Un engagement de célérité inédit

La formulation employée par la Cour de cassation – faire « tout » pour statuer avant la présidentielle – marque une volonté de traiter ce dossier avec une priorité exceptionnelle. Les magistrats de la plus haute instance judiciaire française sont conscients des enjeux politiques majeurs que soulève cette affaire. La décision de la Cour pourrait en effet déterminer si Marine Le Pen est autorisée à se présenter à l'Élysée en 2027.

L'ancienne députée du Pas-de-Calais a immédiatement formé un pourvoi après le verdict rendu en appel début juillet 2026. Ce recours suspend l'exécution de la peine d'inéligibilité, permettant à Marine Le Pen de conserver ses droits civiques durant l'examen de son affaire. La candidate a réaffirmé à plusieurs reprises son innocence et sa détermination à concourir pour la plus haute fonction de l'État.

Le calendrier judiciaire et politique s'entrechoquent

L'élection présidentielle française se tient traditionnellement au printemps, avec un premier tour généralement programmé en avril et un second tour deux semaines plus tard.

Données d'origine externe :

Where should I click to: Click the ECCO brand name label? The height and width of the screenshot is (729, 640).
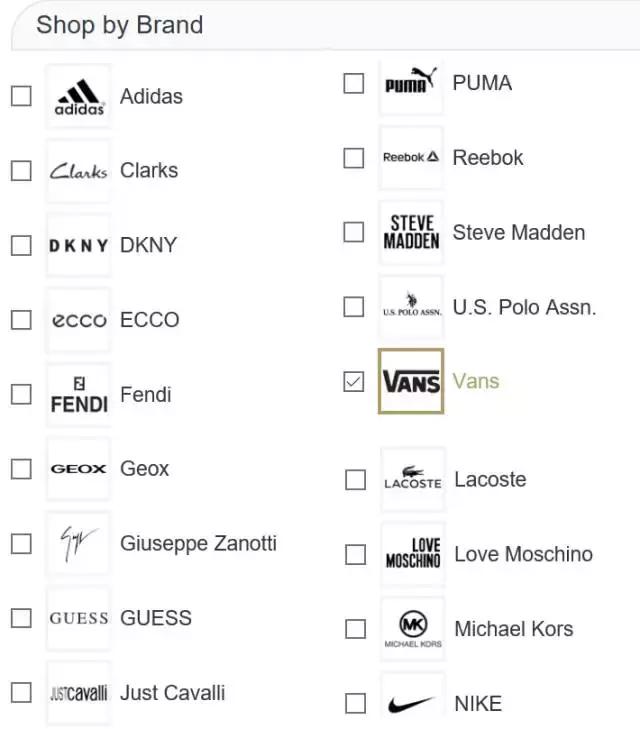pyautogui.click(x=150, y=320)
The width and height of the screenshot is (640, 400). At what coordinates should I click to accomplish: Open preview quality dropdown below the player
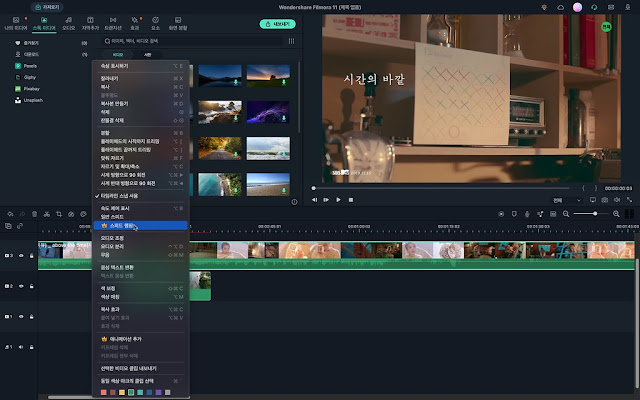[x=567, y=200]
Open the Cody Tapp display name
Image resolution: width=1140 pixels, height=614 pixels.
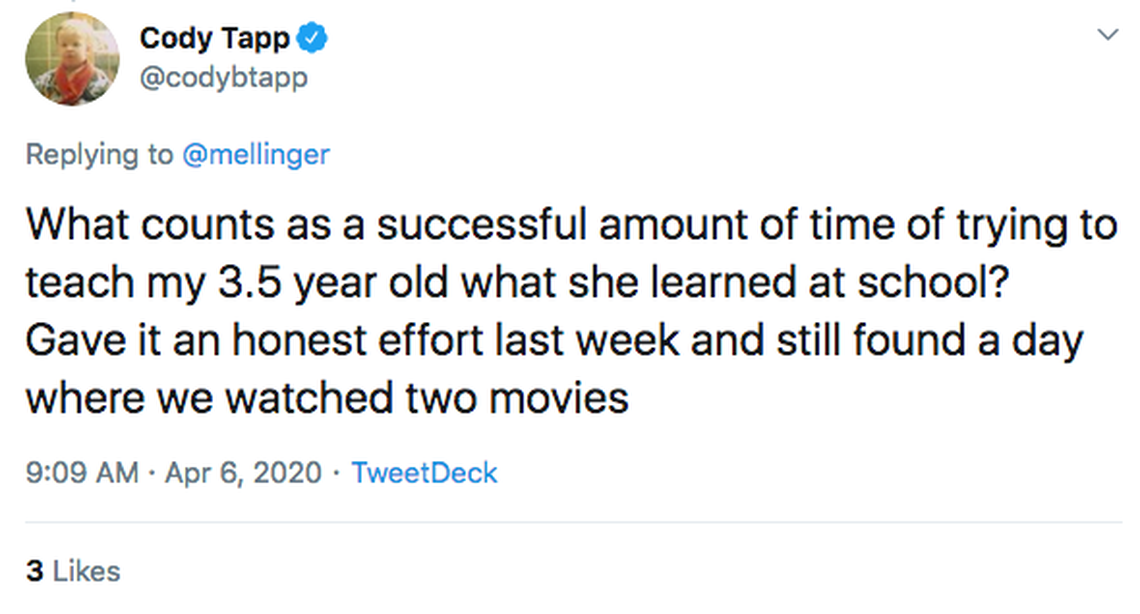[x=214, y=39]
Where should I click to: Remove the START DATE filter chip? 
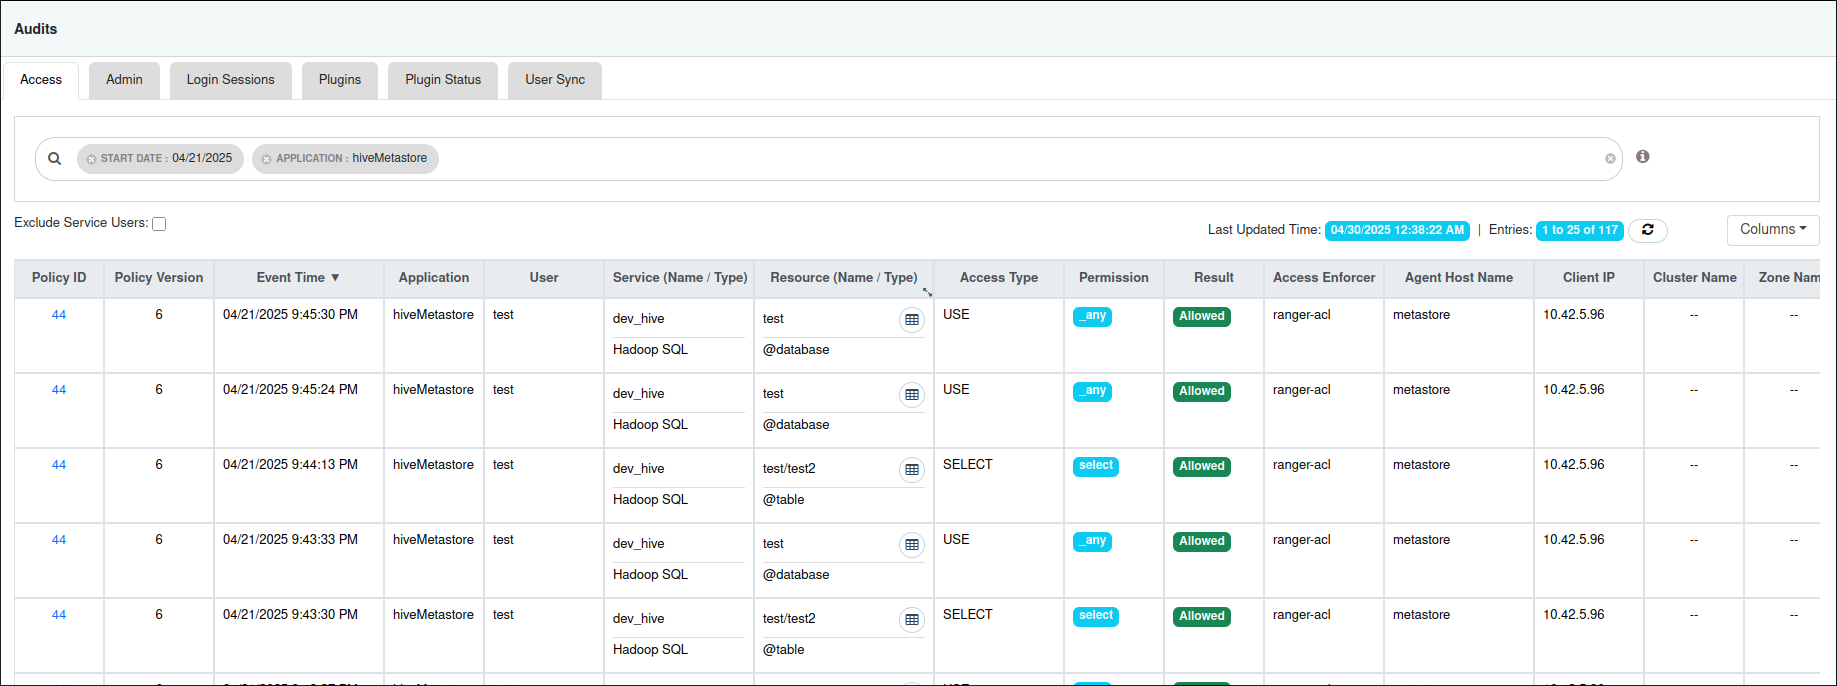coord(91,159)
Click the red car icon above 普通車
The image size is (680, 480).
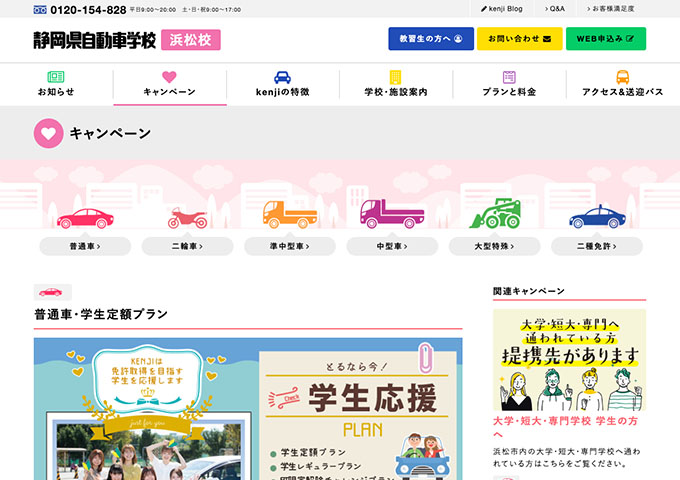[x=85, y=218]
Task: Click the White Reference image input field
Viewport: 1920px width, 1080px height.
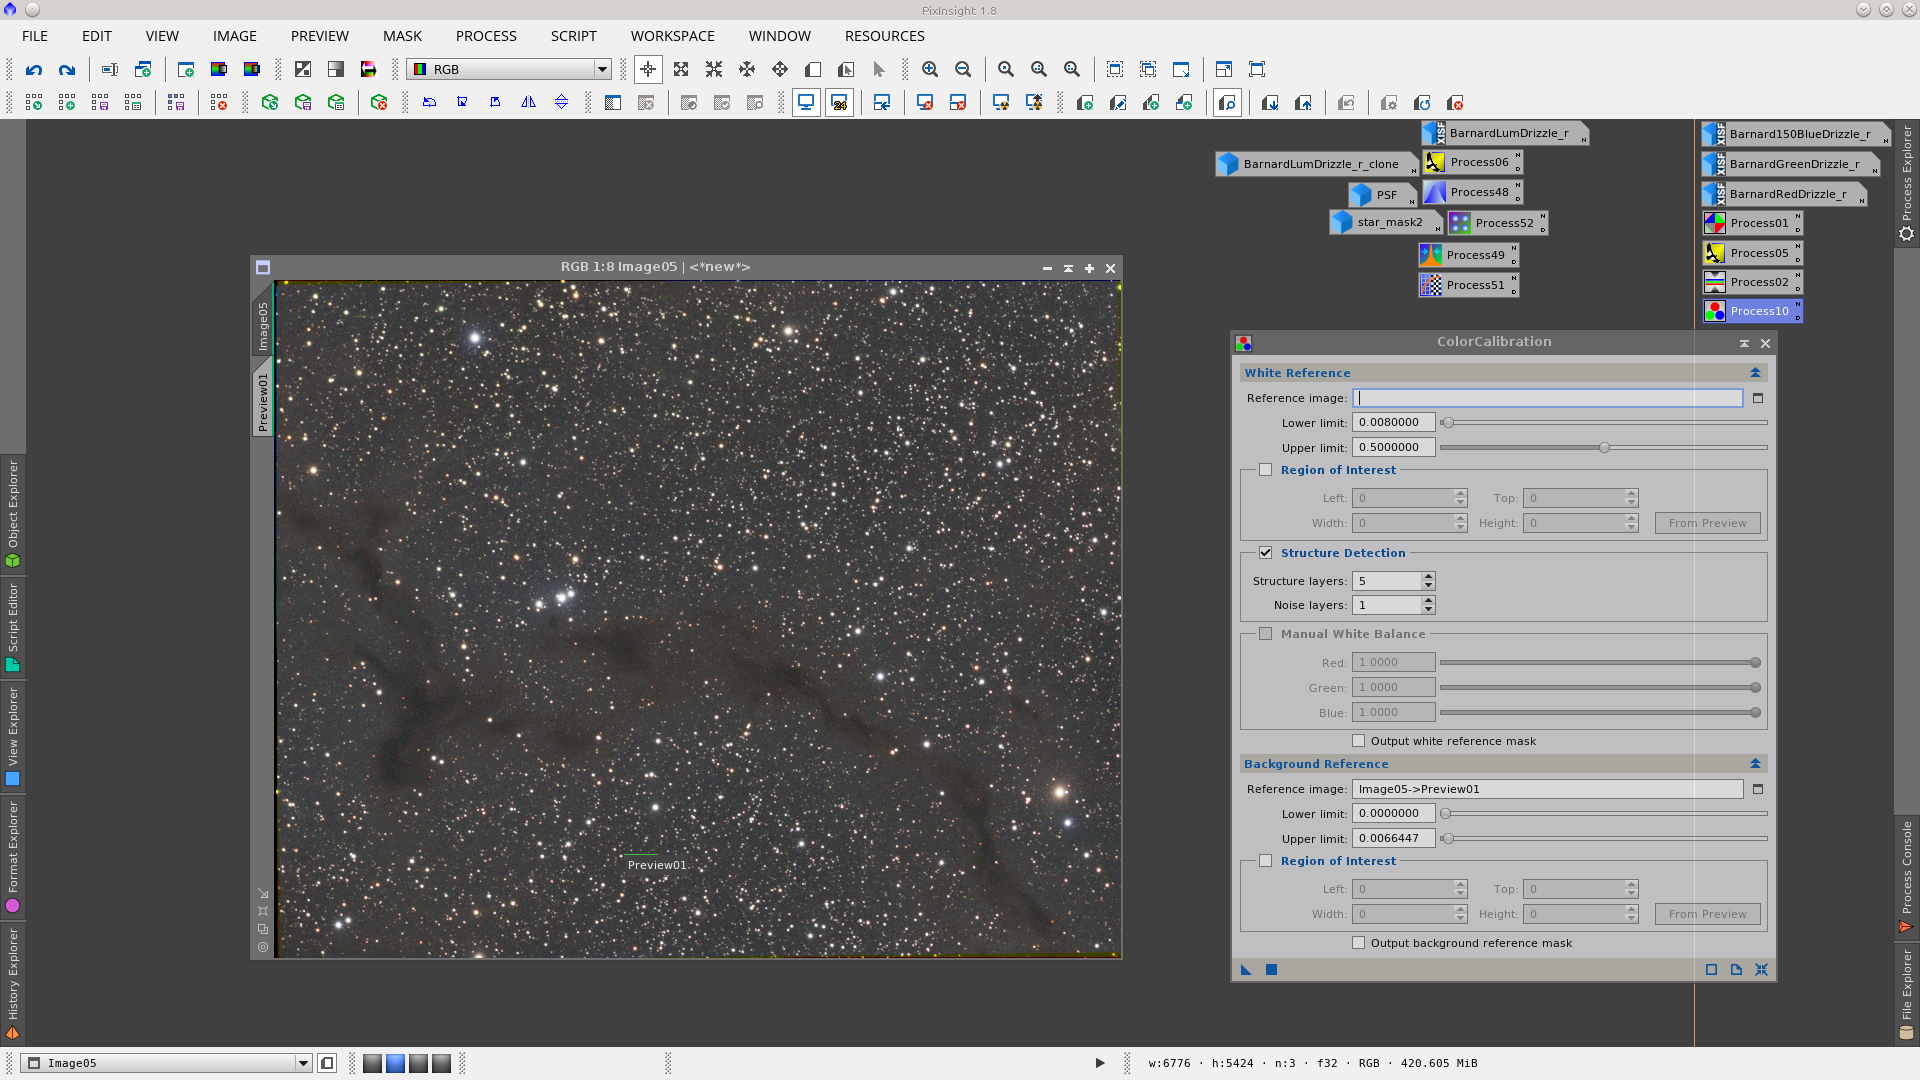Action: click(1547, 398)
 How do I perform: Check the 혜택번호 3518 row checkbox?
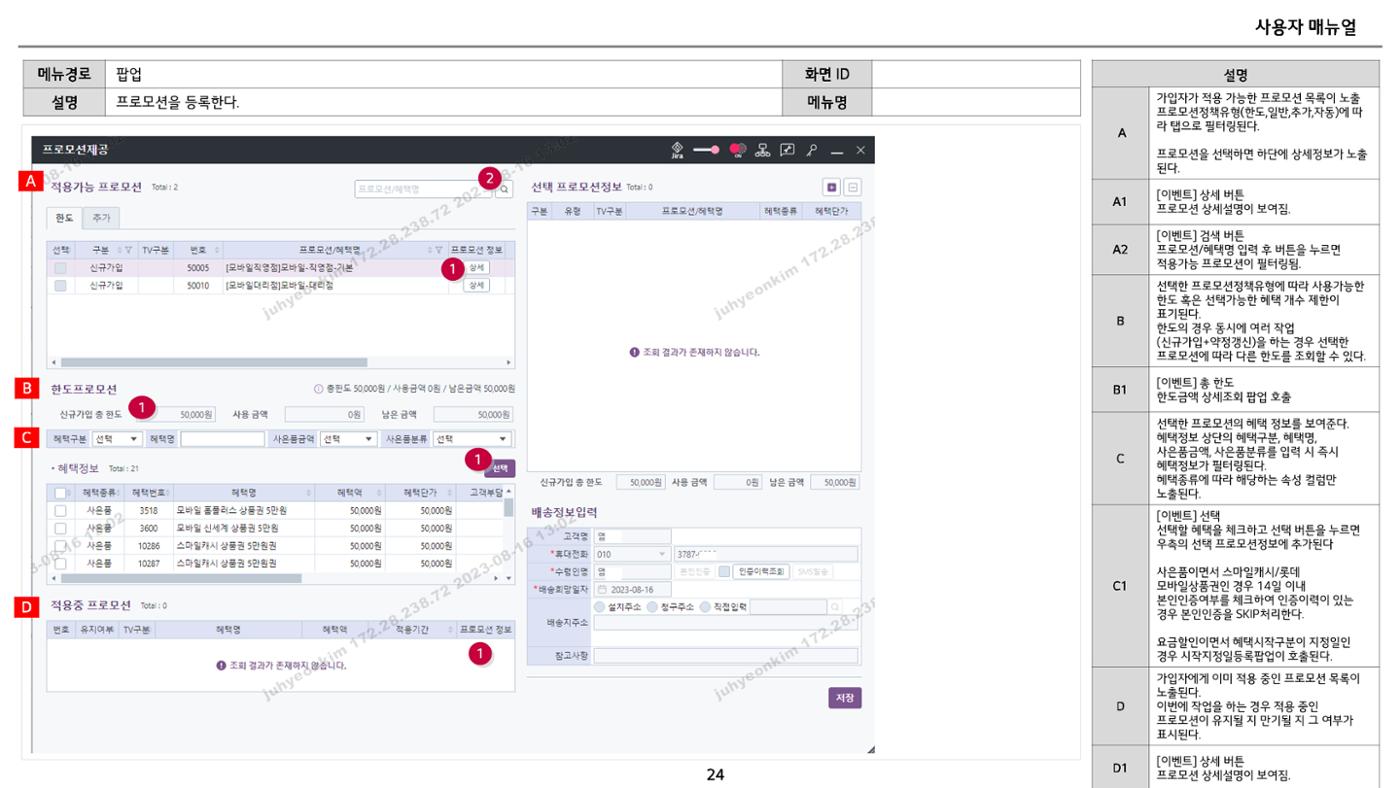click(60, 510)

La Cour de cassation, qui examine les pourvois en droit et non en fait, doit maintenant se prononcer sur la régularité de la procédure et l'application des peines. Si elle rejetait le pourvoi, la condamnation deviendrait définitive, et Marine Le Pen serait frappée d'inéligibilité, ce qui l'empêcherait de se présenter.

À l'inverse, si la Cour cassait partiellement ou totalement l'arrêt de la cour d'appel, l'affaire pourrait être renvoyée devant une autre formation de jugement, repoussant ainsi l'échéance judiciaire au-delà de l'élection. Les observateurs soulignent que la date du scrutin, désormais fixée dans moins d'un an, impose une cadence accélérée aux magistrats.

Marine Le Pen maintient sa stratégie de campagne

Malgré sa condamnation, Marine Le Pen a confirmé sa candidature à la présidentielle. Elle a réuni ses proches conseillers après le verdict pour organiser sa campagne tout en continuant de dénoncer ce qu'elle qualifie de « procédure politique ». Le Rassemblement national s'efforce de présenter la situation comme une entrave à la démocratie, tandis que les adversaires politiques de Marine Le Pen appellent au respect des décisions de justice.

La présidente du RN a exclu par le passé l'idée de faire campagne sous bracelet électronique, mais a déclaré n'« avoir pas peur » de l'issue judiciaire. Ses partisans mettent en avant le fait qu'elle reste éligible tant que le pourvoi n'est pas tranché, et que la réduction de la peine d'inéligibilité en appel constitue un signal favorable.

Les implications pour la présidentielle

Le timing de la décision de la Cour de cassation est crucial. Si elle intervenait avant la fin de l'année 2026, la candidate saurait à quoi s'en tenir plusieurs mois avant le scrutin. Si elle se prolongeait jusqu'au début 2027, elle plongerait la campagne dans une incertitude juridique permanente. Certains constitutionnalistes rappellent que l'article 7 de la Constitution ne fixe pas de date butoir pour le dépôt des candidatures, mais que le Conseil constitutionnel doit valider les candidatures environ un mois avant le premier tour.

En attendant, Marine Le Pen poursuit ses déplacements et ses prises de parole, affirmant que son avenir politique ne se joue pas uniquement dans les prétoires mais dans les urnes. La Cour de cassation, de son côté, a promis de faire diligence, sans toutefois donner de date précise pour son arrêt.